→ Problem requirements:
Below are some records; output exactly the lines from the line with "Image resolution: width=468" to the line with "Task: Go to the browser Home button", both ends kept, and nothing more.

→ Dataset:

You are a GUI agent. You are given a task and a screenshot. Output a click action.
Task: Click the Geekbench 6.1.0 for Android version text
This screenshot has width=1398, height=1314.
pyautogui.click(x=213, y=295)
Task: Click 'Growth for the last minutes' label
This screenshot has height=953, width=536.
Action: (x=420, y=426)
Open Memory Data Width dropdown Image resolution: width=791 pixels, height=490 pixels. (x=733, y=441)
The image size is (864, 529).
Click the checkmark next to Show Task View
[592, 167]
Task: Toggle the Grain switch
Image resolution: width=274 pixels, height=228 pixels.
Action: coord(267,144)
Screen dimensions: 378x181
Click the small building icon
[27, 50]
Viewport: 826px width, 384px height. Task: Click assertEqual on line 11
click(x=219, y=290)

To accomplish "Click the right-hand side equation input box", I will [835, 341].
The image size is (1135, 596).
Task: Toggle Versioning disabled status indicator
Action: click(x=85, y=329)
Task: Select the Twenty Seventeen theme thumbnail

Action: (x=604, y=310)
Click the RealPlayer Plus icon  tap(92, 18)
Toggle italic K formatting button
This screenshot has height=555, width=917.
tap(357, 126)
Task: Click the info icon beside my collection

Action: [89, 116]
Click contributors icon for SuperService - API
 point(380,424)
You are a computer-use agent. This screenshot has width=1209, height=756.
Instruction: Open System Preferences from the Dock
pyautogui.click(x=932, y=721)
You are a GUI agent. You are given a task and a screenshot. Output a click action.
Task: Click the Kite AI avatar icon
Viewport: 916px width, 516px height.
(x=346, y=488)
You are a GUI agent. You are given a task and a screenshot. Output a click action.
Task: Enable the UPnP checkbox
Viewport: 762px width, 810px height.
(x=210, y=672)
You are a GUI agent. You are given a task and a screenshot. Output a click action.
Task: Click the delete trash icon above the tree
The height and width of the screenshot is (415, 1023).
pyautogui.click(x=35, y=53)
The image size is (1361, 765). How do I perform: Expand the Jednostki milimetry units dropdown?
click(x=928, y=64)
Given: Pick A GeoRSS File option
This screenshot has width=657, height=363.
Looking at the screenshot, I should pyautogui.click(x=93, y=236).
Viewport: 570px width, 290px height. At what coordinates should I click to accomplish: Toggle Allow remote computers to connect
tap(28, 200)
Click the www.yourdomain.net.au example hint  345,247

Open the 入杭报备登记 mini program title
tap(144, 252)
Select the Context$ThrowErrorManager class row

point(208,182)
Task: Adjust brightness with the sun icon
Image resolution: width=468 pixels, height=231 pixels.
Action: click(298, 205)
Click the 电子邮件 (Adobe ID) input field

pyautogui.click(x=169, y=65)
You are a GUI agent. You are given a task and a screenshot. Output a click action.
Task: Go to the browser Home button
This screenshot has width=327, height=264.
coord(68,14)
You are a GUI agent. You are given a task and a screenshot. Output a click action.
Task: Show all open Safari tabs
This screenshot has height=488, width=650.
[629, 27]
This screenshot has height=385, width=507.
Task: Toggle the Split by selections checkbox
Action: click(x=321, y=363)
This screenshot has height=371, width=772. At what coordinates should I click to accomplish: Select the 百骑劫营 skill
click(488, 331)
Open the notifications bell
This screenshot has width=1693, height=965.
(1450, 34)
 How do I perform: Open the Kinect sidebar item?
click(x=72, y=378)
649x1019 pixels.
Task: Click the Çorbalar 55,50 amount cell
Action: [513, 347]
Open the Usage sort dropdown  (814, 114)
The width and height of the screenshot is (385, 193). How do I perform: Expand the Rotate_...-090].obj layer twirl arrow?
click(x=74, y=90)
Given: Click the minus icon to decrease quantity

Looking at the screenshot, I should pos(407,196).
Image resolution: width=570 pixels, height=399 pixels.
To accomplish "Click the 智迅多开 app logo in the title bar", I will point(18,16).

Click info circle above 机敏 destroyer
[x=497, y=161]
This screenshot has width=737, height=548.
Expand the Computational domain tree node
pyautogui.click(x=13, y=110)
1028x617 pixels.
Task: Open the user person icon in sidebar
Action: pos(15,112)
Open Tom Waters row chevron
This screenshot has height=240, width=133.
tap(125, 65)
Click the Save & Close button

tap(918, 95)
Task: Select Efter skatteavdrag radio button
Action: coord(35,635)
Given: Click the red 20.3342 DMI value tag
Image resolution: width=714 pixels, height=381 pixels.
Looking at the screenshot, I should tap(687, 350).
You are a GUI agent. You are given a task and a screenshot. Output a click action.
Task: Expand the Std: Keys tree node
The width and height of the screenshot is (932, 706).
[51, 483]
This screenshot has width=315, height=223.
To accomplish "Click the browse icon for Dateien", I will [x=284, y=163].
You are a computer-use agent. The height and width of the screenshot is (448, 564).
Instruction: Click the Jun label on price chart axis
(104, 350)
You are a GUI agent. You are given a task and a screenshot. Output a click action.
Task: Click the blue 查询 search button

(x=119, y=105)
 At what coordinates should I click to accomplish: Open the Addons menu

→ Solution:
Image resolution: width=468 pixels, height=231 pixels.
Action: click(298, 205)
Click the 电子邮件 (Adobe ID) input field

pyautogui.click(x=169, y=65)
You are a GUI agent. You are given a task and a screenshot. Output a click action.
Task: Go to the browser Home button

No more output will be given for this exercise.